阅读材料.

┌──

ZOJ 1372 题解
#include<stdio.h>
#include<stdlib.h>
#include<string.h>
#define INT_MAX 2500
typedef struct
{
int x, y;
int w;
}edge;
edge e[INT_MAX];
int rank[INT_MAX], father[INT_MAX], dis_sum;
int cmp(const void *a,const void *b)
{
return (*(edge*)a).w > (*(edge*)b).w ? 1 : -1;
}
int Exchage(int n)
{
int i, temp;
for(i=0; i<n; i++)
{
if(e[i].x > e[i].y)
{
temp = e[i].y;
e[i].y = e[i].x;
e[i].x = temp;
}
}
}
int Make_set(int x)
{
father[x] = x;
rank[x] = 0;
}
int Find_set(int x)
{
if (x != father[x])
father[x] = Find_set(father[x]);
return father[x];
}
int Link(int x,int y,int w)
{
if(rank[x] > rank[y])
{
father[y] = x;
}
else
{
father[x] = y;
if(rank[x] == rank[y]) rank[y]++;
}
dis_sum += w;
}
int Kruskal(int point_amou,int edge_amou)
{
int i, x, y;
Exchage(edge_amou);
for(i=0; i<point_amou; i++)
{
Make_set(i);
}
qsort(e,edge_amou,sizeof(edge),cmp);
dis_sum = 0;
for(i=0; i<edge_amou; i++)
{
x = Find_set(e[i].x);
y = Find_set(e[i].y);
if(x != y)
Link(x,y,e[i].w);
}
return dis_sum;
}
int main()
{
int i, npoints, line, x, y;
while(scanf("%d", &npoints)!= EOF)
{
if(npoints == 0)
break;
else
scanf("%d", &line);
if(line == 0) printf("0\n");
if(line != 0 && npoints != 0)
{
for(i=0; i<line; i++)
{
scanf("%d %d %d",&x,&y,&e[i].w);
e[i].x = x - 1;
e[i].y = y - 1;
}
Kruskal(npoints,line);
printf("%d\n", Kruskal(npoints,line));
}
}
return 0;
}
刚刚学了最小生成树算法,用的模版解题过得很随意,AC的感觉就是好啊!哈哈~
在此给出代码与大家共享啊!

└──

[文本与元素定位记录]

┌──

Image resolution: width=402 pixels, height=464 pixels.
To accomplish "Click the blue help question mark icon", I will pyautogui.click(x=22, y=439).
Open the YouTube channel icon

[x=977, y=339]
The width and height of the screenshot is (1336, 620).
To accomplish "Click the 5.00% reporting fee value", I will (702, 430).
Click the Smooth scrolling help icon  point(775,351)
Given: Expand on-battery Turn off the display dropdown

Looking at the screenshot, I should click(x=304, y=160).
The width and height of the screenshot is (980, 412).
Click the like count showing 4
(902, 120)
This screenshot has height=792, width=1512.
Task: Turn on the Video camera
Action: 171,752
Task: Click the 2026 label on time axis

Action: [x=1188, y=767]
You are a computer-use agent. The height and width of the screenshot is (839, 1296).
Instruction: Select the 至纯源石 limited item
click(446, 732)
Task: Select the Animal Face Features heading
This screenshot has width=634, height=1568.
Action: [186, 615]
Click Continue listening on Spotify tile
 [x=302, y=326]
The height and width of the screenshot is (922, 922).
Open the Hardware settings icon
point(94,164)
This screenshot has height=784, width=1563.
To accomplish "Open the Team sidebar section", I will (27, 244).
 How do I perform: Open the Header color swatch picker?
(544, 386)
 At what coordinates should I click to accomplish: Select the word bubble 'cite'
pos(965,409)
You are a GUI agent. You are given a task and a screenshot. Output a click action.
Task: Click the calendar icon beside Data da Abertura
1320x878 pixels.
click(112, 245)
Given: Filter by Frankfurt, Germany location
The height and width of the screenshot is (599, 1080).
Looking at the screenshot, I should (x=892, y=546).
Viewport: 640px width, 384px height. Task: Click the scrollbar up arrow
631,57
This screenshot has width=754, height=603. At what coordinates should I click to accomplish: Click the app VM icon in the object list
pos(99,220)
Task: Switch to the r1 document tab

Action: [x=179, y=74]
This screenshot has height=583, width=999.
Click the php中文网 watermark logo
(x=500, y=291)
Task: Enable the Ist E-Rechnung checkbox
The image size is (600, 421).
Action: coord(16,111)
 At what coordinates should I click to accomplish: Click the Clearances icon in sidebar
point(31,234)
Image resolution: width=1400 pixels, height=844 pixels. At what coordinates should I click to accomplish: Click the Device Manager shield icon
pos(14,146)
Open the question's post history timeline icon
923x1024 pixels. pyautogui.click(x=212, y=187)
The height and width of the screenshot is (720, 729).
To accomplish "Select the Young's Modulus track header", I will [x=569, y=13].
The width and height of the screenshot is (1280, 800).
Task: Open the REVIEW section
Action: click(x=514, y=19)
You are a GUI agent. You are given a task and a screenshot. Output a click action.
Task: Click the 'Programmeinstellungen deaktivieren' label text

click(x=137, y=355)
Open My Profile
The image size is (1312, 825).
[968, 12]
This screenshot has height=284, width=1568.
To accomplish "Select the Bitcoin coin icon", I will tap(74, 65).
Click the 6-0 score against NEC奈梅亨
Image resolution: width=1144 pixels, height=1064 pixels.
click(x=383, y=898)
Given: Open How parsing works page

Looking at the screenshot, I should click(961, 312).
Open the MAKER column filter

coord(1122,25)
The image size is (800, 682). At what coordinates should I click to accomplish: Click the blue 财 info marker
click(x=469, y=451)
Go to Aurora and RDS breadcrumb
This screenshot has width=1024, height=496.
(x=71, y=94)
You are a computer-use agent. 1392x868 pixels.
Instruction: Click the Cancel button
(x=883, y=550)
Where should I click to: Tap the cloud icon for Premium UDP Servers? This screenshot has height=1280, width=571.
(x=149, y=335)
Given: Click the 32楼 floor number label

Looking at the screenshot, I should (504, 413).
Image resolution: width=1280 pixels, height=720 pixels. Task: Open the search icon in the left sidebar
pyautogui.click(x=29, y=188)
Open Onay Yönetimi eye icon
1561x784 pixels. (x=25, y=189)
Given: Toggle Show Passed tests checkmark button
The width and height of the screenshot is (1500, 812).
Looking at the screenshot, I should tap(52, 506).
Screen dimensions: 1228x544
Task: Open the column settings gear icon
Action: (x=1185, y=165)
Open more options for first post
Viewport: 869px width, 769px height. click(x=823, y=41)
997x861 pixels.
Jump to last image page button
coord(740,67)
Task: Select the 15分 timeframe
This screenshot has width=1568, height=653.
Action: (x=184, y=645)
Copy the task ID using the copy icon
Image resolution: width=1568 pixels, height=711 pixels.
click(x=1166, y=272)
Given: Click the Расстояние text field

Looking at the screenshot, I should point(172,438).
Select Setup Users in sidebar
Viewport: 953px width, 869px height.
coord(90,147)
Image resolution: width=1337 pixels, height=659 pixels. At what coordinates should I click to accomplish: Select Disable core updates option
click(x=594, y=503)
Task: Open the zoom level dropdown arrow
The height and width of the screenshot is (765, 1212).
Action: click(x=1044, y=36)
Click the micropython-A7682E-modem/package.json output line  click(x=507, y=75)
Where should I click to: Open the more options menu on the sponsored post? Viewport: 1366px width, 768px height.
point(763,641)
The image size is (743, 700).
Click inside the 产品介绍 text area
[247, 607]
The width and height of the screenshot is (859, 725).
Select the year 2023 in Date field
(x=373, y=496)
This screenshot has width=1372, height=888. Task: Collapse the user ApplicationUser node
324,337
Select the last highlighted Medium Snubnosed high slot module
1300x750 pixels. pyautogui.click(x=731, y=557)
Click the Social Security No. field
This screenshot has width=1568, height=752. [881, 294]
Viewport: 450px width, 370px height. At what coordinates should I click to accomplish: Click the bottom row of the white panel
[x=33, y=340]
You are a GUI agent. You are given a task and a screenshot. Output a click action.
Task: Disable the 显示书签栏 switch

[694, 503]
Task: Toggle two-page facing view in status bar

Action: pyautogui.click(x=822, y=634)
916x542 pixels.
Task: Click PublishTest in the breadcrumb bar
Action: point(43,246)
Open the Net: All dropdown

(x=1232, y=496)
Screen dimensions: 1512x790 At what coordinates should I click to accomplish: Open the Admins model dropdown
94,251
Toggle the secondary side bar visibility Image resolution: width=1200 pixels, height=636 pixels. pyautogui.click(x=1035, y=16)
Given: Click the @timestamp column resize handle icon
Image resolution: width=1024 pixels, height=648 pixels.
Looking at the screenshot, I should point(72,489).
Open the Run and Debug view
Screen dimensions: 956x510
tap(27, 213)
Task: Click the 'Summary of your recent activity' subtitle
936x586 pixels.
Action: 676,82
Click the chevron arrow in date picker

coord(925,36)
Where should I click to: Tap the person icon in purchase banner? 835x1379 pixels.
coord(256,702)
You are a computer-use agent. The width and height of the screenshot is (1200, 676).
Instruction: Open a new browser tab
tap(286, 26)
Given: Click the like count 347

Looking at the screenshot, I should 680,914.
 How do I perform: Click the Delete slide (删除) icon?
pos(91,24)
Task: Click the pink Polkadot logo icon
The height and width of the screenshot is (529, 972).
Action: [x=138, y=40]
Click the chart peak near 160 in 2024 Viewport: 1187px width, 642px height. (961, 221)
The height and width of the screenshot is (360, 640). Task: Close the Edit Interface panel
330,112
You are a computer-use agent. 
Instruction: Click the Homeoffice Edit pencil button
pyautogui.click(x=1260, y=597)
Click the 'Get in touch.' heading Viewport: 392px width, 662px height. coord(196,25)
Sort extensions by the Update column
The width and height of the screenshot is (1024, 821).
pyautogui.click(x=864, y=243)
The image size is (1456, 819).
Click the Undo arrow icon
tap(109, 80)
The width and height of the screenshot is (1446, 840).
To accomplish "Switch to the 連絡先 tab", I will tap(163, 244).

└──

任务要求.
请把这篇 ZOJ 1372 题解中从“ZOJ 1372 题解”起、到“void *a,const void *b)”为止的这一段一字不差地写出来。

练习作答.
ZOJ 1372 题解
#include<stdio.h>
#include<stdlib.h>
#include<string.h>
#define INT_MAX 2500
typedef struct
{
int x, y;
int w;
}edge;
edge e[INT_MAX];
int rank[INT_MAX], father[INT_MAX], dis_sum;
int cmp(const void *a,const void *b)